**TESTO IN ESAME:**
■ ■ ■ ■ ■
Si avverte fortissima in questi giorni la tentazione di contrapporre i garantiti ai non garantiti. Invece di pretendere subito una tutela sociale universale per chi non ha un lavoro salariato si attaccano i 3,2 milioni di dipendenti pubblici che hanno un reddito e non corrono rischi. Un riflesso ideologico corale di altre epoche scattato dopo l’annuncio dello sciopero dei sindacati nella pubblica amministrazione il 9 dicembre. L’idea è che non si rivendicano diritti nell’emergenza. Il problema è invece l’opposto: perché oggi in questa crisi non li rivendicano tutti gli altri. Il Censis ricorda, opportunamente, che sono oltre 10 milioni i lavoratori dipendenti, compresi quelli della pubblica amministrazione che attendono il rinnovo del contratto collettivo nazionale. A dicembre ce ne saranno altri 400 mila. L’85,2% dei dipendenti attende l’adeguamento. La crisi del 2008 l’hanno già pagata: blocco degli scatti, allungamento dell’età pensionabile, precarizzazione. Oggi i precari della P.A. sono almeno 370 mila.
■ ■ ■ ■ ■
**COSA FARAI:**
Elenca tutti i numeri di lavoratori espressi in milioni o in migliaia nel testo in esame, indicando per ciascuno a chi si riferisce.
■ ■ ■ ■ ■
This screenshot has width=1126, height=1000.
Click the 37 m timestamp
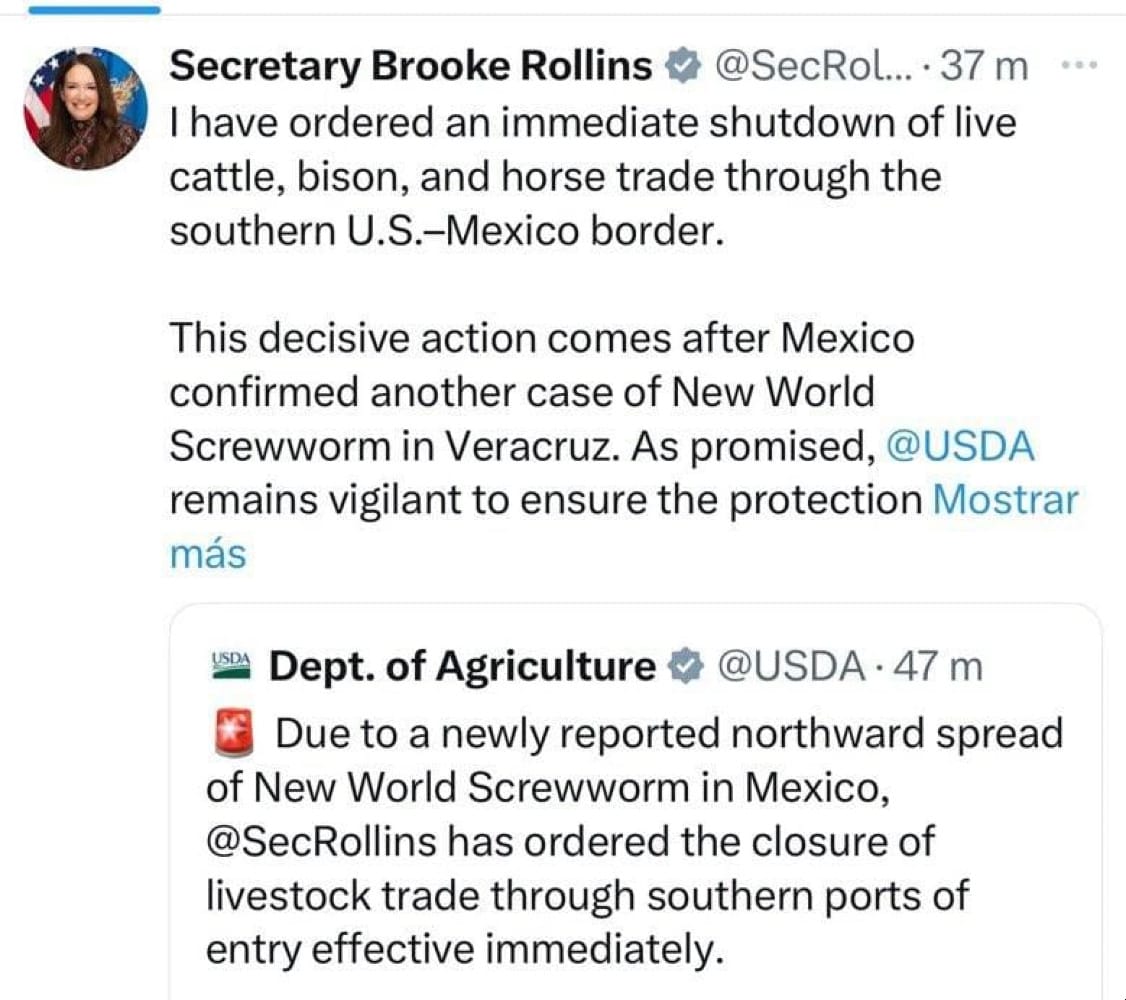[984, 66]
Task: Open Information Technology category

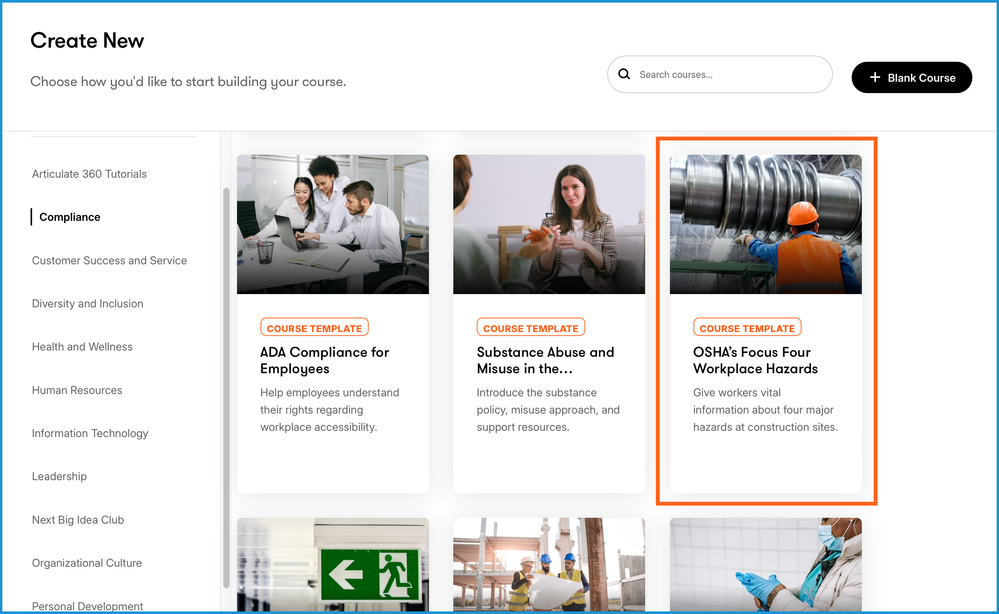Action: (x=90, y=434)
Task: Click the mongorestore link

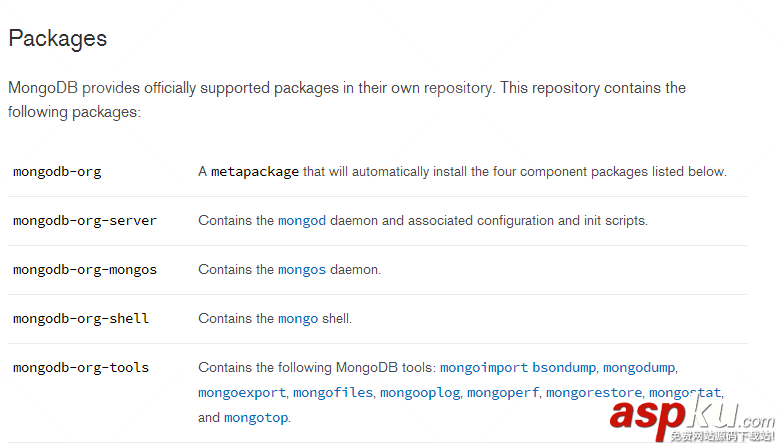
■ ■ ■ ■ ■
**RISPOSTA ALL'ESERCIZIO:**
- 3,2 milioni: i dipendenti pubblici che hanno un reddito e non corrono rischi.
- Oltre 10 milioni: i lavoratori dipendenti, compresi quelli della pubblica amministrazione, che attendono il rinnovo del contratto collettivo nazionale.
- 400 mila: gli altri lavoratori che a dicembre si aggiungeranno a quelli in attesa del rinnovo.
- Almeno 370 mila: i precari della P.A.